Mitch McConnell on Sept. 24, 2019. Photo: Win McNamee/Getty Images
Senate Majority Leader Mitch McConnell said the U.S. withdrawal from Syria would set back years of fighting ISIS and other terrorists and allow Iran and Russia to expand their influence in the area, in a Washington Post op-ed on Friday.
Why it matters: McConnell, the most powerful Republican in the Senate, has sharpened his criticism for President Trump's actions in Syria one day after the U.S. reached a cease-fire agreement. That agreement did not prevent clashes from breaking out between Kurdish and Turkish forces on Friday and has not restrained other Trump allies from criticizing his decision to leave the region prior to Turkeys military operation.
"Even if the five-day cease-fire announced Thursday holds, events of the past week have set back the United States’ campaign against the Islamic State and other terrorists.
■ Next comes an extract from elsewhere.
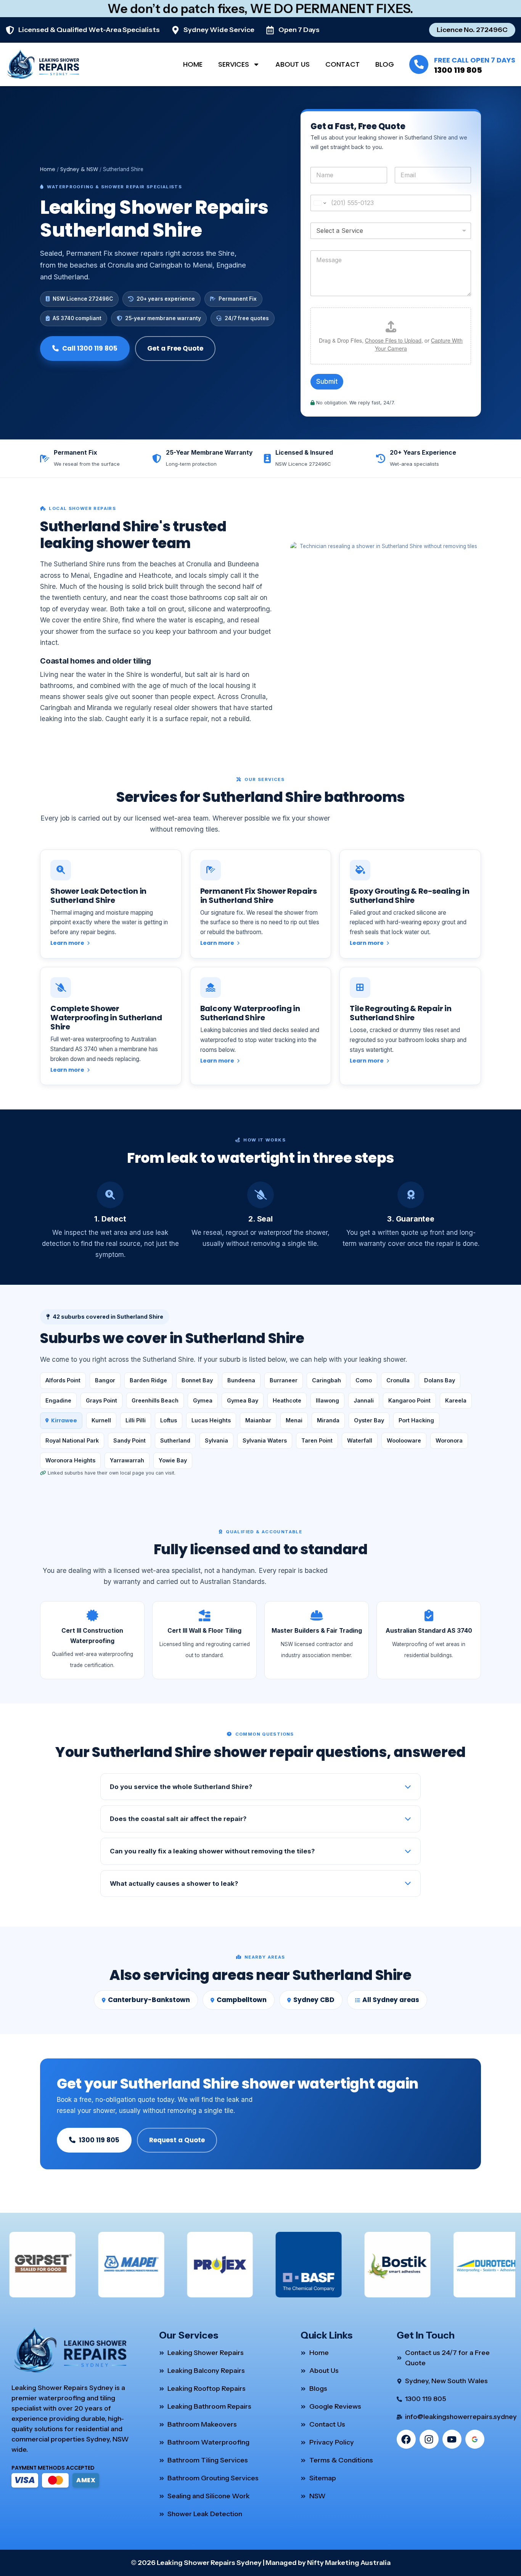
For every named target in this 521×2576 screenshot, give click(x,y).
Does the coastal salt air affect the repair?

Unless halted, our retreat will invite the brutal Assad regime in Syria and its Iranian backers to expand their influence. And we are ignoring Russia’s efforts to leverage its increasingly dominant position in Syria to amass power and influence throughout the Middle East and beyond."
... To keep pressure on Islamic State terrorists, deter Iranian aggression and buy our local partners more leverage to negotiate with Bashar al-Assad to end the underlying conflict, we should retain a limited military presence in Syria and maintain our presence in Iraq and elsewhere in the region."
The bottom line: McConnell said the U.S. withdrawal of troops and escalating Turkish-Kurdish hostilities are "creating a strategic nightmare for our country."